How sound are methodology, implementation, and findings?

Scoring guide
  1. 1Seriously flawed. Methodology broken, results uninterpretable, or implementation doesn't work.
  2. 2Weak. Approach has significant gaps: missing validation, flawed experimental design, or incomplete implementation.
  3. 3Competent. Technically solid given the short duration. Methodology makes sense, results are interpretable, limitations acknowledged, work builds toward clear conclusions.
  4. 4Strong. Thorough methodology with convincing validation. Results clearly support conclusions. Immediately useful for future work.
  5. 5Exceptional. Ambitious scope executed rigorously. Surprising findings, novel methods, or unusually robust validation.
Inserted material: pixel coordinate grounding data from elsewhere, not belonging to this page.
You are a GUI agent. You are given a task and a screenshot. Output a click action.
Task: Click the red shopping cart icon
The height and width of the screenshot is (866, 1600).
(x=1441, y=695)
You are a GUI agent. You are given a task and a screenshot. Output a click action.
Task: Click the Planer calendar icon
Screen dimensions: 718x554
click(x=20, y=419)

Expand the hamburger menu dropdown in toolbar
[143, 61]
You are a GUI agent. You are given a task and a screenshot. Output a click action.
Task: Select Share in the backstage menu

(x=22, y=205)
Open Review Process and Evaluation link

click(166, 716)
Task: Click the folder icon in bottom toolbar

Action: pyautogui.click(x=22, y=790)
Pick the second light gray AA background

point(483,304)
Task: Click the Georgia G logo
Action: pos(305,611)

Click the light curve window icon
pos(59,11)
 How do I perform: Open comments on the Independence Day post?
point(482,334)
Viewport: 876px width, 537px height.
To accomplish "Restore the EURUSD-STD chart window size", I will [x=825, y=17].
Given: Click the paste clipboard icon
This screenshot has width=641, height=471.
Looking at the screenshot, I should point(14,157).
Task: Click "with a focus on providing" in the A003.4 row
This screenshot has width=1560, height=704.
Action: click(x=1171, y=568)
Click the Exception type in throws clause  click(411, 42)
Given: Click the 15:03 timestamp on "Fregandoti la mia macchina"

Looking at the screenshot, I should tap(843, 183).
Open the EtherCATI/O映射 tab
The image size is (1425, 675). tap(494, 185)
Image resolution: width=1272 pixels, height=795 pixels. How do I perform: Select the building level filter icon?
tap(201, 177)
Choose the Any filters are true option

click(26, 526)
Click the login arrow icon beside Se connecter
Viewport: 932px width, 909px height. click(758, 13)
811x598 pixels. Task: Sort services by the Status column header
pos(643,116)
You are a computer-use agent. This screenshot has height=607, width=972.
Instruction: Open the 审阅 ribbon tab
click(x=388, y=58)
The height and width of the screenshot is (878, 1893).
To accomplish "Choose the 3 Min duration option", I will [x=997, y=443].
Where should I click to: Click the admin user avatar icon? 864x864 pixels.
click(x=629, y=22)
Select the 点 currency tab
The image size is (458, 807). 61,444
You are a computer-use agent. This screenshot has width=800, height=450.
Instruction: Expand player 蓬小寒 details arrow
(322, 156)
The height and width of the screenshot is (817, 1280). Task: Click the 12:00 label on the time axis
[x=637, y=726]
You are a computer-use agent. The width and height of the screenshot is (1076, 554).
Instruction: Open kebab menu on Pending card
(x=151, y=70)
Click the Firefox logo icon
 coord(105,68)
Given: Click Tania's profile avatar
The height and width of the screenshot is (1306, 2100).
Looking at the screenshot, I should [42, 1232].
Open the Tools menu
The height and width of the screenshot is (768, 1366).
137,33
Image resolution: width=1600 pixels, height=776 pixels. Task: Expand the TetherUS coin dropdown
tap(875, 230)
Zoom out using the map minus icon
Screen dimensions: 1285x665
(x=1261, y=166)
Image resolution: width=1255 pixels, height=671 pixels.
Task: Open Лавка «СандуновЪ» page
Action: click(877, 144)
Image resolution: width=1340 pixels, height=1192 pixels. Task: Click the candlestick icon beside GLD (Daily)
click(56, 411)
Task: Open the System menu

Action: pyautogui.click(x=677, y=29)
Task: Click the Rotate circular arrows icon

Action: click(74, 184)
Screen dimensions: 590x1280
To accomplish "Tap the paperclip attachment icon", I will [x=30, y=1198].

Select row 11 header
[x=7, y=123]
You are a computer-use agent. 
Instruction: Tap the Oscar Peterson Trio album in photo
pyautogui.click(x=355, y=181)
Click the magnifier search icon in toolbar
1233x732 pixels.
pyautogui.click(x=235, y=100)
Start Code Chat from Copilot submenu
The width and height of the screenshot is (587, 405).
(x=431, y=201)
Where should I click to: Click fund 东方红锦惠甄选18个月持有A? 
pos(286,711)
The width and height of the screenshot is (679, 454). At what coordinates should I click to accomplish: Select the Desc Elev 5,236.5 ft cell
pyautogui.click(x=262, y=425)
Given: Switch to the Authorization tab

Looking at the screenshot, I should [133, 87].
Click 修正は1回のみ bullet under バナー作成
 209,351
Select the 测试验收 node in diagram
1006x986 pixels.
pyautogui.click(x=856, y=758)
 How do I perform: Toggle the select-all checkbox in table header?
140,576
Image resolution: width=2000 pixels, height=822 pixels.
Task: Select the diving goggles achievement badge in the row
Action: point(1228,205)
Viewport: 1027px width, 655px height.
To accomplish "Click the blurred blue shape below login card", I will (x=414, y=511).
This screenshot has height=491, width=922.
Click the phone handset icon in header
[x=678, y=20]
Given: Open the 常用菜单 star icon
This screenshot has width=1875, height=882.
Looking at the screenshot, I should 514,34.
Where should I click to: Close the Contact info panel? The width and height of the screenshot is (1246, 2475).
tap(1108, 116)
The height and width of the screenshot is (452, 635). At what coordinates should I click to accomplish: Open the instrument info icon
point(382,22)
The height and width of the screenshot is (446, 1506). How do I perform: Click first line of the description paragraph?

How clearly are work, findings, and impact potential communicated?

Scoring guide
  1. 1Incomprehensible. Cannot determine what the project is actually claiming or doing.
  2. 2Hard to follow. Key information buried, missing, or diluted by excessive length. Significant effort to extract main points.
  3. 3Clear enough. Can understand the problem, approach, and results without undue effort. Core content clearly present: problem, method, findings, limitations.
  4. 4Well presented. Easy to follow, well-structured, appropriate level of detail. Target audience would get it quickly.
  5. 5Exceptionally clear. A pleasure to read. Complex ideas made accessible. Could serve as a model for how to present this type of work.

  1. An automated first-pass dual-use triage tool like this could be genuinely useful. I liked the rubric and the regulatory-aware recommendation angle, it makes the output feel more actionable than other approaches. And great to see it made into a tool! That said, I would have liked clearer validation details behind the reported 97% accuracy and “appropriate tiering” (labeling protocol, held-out evaluation, robustness across models/prompts), and the abstract-only setup limits a bit of confidence For a hackathon sprint, this is a solid prototype. Paired with even a small expert calibration study and scaled up, I can see this becoming pretty impactful!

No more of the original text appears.